WHAT THIS TASK INVOLVES: Render the material from the line containing "The width and height of the screenshot is (743, 974)." through the line containing "pos(147,728)", both included, as a Markdown table with the columns Row and Text. Number the rows in order and skip any blank lines.

RECORD SET:
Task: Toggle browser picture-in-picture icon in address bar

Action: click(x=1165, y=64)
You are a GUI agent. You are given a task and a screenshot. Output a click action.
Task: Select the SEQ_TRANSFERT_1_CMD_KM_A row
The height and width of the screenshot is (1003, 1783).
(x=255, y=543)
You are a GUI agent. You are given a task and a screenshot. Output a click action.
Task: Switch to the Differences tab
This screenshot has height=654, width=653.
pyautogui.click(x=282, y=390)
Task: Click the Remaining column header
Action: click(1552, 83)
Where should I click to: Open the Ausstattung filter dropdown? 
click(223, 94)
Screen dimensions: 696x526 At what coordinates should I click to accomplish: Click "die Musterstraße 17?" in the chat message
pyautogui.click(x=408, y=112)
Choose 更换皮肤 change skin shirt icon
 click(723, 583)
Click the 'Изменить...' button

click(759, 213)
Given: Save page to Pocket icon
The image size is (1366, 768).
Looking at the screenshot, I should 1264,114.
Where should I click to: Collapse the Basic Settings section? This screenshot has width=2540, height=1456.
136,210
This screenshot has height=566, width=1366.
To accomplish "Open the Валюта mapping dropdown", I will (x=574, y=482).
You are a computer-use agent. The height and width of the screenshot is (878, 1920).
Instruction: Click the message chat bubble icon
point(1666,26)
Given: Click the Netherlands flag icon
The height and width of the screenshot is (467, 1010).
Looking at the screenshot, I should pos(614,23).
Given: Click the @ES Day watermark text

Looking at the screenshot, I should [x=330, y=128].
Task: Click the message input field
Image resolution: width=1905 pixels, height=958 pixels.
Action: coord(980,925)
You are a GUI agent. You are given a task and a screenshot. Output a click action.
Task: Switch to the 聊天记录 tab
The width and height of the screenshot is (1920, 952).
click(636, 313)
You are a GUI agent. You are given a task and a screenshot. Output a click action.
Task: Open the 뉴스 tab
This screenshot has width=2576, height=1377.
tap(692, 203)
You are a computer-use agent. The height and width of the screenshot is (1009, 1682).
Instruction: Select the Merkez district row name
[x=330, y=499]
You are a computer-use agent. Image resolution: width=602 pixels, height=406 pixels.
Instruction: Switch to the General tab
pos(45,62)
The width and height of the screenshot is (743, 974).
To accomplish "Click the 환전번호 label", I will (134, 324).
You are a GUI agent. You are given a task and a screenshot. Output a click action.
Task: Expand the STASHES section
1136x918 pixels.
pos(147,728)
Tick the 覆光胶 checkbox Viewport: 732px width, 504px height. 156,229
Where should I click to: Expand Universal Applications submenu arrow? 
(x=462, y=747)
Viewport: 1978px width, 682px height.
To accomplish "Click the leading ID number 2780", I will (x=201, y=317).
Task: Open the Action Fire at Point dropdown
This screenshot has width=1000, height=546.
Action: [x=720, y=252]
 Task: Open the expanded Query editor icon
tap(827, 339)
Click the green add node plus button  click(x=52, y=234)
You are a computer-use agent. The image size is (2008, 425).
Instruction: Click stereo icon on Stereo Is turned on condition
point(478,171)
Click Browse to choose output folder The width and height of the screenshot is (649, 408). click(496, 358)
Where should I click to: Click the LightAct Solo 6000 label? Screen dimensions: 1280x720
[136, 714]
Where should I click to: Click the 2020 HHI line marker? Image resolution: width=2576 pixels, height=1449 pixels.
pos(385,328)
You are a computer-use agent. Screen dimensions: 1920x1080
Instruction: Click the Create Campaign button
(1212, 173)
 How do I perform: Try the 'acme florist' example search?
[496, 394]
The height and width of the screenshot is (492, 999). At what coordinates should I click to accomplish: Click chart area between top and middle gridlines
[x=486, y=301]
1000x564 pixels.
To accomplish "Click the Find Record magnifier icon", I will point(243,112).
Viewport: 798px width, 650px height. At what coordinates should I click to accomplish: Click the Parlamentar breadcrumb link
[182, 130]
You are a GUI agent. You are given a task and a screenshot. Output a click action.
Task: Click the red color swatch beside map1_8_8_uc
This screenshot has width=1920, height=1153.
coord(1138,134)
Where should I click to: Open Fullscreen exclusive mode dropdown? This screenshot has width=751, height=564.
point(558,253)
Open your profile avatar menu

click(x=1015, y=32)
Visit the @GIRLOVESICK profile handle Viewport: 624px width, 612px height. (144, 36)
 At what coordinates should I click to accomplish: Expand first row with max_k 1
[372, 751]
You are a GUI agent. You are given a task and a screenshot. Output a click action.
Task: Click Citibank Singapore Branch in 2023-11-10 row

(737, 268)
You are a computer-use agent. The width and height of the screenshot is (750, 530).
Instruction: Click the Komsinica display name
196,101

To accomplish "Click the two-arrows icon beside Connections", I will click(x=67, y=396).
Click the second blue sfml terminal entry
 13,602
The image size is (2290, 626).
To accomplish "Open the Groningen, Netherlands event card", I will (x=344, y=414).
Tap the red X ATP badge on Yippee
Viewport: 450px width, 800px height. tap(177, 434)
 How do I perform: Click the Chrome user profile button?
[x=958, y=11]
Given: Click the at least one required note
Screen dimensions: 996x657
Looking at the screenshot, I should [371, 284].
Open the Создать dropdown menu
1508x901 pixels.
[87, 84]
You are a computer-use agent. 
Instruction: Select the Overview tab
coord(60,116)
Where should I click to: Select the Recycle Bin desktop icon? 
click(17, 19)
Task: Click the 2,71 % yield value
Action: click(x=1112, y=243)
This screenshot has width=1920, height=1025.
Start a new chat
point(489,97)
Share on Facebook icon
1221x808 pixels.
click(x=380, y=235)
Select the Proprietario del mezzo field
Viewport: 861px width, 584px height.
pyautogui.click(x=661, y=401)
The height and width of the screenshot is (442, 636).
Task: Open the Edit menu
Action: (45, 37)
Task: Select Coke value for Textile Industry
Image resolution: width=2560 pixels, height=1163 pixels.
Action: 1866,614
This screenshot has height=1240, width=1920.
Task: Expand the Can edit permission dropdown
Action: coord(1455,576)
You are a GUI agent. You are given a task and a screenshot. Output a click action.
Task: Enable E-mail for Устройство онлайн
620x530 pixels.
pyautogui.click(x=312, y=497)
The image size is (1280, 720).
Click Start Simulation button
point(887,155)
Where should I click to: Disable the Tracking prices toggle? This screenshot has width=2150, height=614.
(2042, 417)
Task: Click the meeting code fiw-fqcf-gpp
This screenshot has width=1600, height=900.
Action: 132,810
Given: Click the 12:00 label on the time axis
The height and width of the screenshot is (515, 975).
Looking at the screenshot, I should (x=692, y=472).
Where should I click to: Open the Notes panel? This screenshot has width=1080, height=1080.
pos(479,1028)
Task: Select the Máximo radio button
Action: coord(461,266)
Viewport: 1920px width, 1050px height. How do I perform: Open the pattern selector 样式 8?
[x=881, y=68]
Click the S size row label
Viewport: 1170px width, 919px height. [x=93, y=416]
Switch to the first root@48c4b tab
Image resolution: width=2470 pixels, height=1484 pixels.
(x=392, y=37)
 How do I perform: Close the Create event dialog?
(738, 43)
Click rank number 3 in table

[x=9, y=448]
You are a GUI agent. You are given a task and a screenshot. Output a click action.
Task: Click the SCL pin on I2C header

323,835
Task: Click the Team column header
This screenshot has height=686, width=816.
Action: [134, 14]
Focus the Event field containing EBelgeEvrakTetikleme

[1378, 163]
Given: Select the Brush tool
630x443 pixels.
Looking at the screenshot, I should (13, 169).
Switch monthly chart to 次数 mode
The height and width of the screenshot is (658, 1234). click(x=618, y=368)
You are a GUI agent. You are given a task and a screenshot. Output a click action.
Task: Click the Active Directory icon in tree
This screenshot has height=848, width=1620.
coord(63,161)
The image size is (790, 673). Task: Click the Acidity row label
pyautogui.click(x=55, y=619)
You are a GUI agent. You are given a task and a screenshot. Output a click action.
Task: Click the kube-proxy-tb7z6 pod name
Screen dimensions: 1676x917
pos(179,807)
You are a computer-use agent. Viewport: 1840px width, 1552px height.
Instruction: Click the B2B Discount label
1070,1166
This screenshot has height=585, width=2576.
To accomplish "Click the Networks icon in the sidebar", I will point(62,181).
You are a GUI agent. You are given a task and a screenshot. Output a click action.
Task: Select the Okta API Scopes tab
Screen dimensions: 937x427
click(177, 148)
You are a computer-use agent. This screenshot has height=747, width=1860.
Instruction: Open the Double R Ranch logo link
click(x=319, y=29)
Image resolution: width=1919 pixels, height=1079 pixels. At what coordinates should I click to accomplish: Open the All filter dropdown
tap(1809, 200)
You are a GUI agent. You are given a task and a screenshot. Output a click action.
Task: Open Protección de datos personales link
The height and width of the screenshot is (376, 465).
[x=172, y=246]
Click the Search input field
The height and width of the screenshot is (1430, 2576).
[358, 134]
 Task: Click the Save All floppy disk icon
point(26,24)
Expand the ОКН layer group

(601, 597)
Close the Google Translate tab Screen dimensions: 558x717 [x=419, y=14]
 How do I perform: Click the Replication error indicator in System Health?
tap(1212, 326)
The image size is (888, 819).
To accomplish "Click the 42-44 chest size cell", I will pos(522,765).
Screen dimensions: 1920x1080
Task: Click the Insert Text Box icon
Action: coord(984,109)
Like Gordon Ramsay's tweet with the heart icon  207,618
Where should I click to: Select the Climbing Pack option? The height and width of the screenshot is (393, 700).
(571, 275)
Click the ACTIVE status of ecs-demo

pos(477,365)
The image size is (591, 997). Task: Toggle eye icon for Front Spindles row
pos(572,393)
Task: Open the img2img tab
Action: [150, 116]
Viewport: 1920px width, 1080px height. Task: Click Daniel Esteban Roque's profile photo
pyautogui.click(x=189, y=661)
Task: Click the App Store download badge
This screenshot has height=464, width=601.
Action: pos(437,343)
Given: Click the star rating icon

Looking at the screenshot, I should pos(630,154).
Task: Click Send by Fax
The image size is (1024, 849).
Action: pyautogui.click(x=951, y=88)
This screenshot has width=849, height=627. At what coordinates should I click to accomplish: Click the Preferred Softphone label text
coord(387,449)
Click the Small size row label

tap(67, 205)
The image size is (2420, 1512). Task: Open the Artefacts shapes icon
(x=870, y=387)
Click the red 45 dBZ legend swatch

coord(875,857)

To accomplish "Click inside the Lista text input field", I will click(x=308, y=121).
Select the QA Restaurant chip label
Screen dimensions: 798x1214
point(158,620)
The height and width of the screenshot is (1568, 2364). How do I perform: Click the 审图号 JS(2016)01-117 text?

THE SOLUTION:
| Row | Text |
|---|---|
| 1 | The width and height of the screenshot is (743, 974). |
| 2 | To accomplish "Click the 환전번호 label", I will (134, 324). |
| 3 | You are a GUI agent. You are given a task and a screenshot. Output a click action. |
| 4 | Task: Expand the STASHES section |
| 5 | 1136x918 pixels. |
| 6 | pos(147,728) |